Exploration of thermal conductivity switching material with periodic nano-structure transition

2021 Fiscal Year Final Research Report

• Project/Area Number: 20K21075
• Research Category: Grant-in-Aid for Challenging Research (Exploratory)
• Allocation Type: Multi-year Fund
• Review Section: Medium-sized Section 26:Materials engineering and related fields
• Research Institution: Tokyo Institute of Technology
• Principal Investigator: Katase Takayoshi 東京工業大学, 科学技術創成研究院, 准教授 (90648388)
• Project Period (FY): 2020-07-30 – 2022-03-31
• Keywords: 熱伝導率 / 構造転移 / 第一原理計算

Outline of Final Research Achievements

Large thermal conductivity (κ) modulation was demonstrated by the reversible 3-dimensional (3D) to 2D crystal structure transition in a nonequilibrium solid solution of (Pb1-xSnx)Se, where Pb2+ stabilizes a 3D cubic structure while Sn2+ does a 2D layered structure.
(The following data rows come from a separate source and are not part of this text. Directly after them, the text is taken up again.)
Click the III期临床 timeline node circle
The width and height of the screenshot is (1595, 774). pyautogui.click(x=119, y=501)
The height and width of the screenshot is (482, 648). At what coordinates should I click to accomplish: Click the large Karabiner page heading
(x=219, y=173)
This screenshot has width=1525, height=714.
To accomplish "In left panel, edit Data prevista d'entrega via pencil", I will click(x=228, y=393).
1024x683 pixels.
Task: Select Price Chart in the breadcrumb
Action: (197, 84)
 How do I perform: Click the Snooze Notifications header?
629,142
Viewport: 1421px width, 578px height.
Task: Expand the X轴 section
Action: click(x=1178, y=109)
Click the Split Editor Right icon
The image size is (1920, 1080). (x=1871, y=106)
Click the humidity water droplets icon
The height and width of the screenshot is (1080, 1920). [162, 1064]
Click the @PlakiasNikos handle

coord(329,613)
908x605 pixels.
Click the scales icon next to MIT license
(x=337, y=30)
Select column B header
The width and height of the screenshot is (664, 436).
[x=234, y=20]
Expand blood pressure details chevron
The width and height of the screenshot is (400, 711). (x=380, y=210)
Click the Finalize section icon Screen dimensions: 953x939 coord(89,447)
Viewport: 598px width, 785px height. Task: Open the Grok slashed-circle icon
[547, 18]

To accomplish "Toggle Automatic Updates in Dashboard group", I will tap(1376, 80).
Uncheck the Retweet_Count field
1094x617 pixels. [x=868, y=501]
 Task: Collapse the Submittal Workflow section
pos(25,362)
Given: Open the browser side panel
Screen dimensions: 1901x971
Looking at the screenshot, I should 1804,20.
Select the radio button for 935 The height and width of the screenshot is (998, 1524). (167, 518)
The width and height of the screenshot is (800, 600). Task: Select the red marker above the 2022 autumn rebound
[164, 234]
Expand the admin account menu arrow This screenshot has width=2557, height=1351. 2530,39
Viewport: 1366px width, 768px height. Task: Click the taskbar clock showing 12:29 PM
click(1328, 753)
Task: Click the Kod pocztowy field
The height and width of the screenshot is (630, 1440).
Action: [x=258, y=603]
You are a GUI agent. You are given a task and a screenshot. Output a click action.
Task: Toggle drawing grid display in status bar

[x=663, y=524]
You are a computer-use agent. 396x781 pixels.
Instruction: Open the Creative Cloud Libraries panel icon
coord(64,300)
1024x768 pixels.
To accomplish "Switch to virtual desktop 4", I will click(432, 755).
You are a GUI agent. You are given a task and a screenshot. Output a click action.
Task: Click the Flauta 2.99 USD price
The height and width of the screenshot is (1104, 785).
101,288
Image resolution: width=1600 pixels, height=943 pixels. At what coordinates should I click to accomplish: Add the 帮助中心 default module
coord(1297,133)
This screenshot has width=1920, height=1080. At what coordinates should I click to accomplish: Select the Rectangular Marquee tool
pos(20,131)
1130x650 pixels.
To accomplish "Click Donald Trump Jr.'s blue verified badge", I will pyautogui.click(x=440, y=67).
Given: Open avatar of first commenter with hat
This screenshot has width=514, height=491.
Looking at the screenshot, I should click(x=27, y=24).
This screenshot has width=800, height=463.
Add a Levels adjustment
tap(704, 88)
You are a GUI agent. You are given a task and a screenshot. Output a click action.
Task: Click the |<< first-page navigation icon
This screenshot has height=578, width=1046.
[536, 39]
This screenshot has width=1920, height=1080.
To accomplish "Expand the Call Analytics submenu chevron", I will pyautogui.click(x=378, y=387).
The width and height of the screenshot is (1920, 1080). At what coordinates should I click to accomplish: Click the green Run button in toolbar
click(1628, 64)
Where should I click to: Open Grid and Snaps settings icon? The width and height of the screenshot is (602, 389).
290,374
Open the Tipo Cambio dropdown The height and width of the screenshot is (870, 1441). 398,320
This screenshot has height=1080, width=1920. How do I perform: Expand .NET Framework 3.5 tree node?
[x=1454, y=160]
The phase boundary of these phases was induced in (Pb0.5Sn0.5)Se bulk polycrystals by thermally quenching the high-temperature solid solution phase. Through the 3D-2D phase transition, the 1/2.9-times decrease of lattice κ was achieved by strong phonon scattering in the 2D layered structure, and the electronic κ was also decreased by 5 orders of magnitude due to the electronic phase transition from a 3D high conductivity state to a 2D semiconducting state. The total κ modulation ratio = 3.6 was attained at 373 K. The present strategy will lead to a novel concept for designing thermal management materials through crystal-structure dimensionality switch using nonequilibrium phase boundaries.

Free Research Field

材料科学

Academic Significance and Societal Importance of the Research Achievements

温度変化による層状化合物のナノ周期構造転移を利用して、熱伝導率が大きく変化する材料(Pb0.5Sn0.5)Seを開発した。実用化に向けては、相転移温度を向上させること、熱伝導率の昇温曲線と降温曲線のヒステリシスを小さくすることなど、解決すべき課題はあるが、さまざまな材料系や結晶構造系の固溶体に展開することでさらなる性能向上が期待できる。今回の研究で得られた、結晶構造を人為的に制御して熱伝導率を変化させるという全く新しいアプローチは今後、結晶構造や化学結合が異なるさまざまな無機結晶系においても、高度な熱制御が可能な材料開発につながると期待される。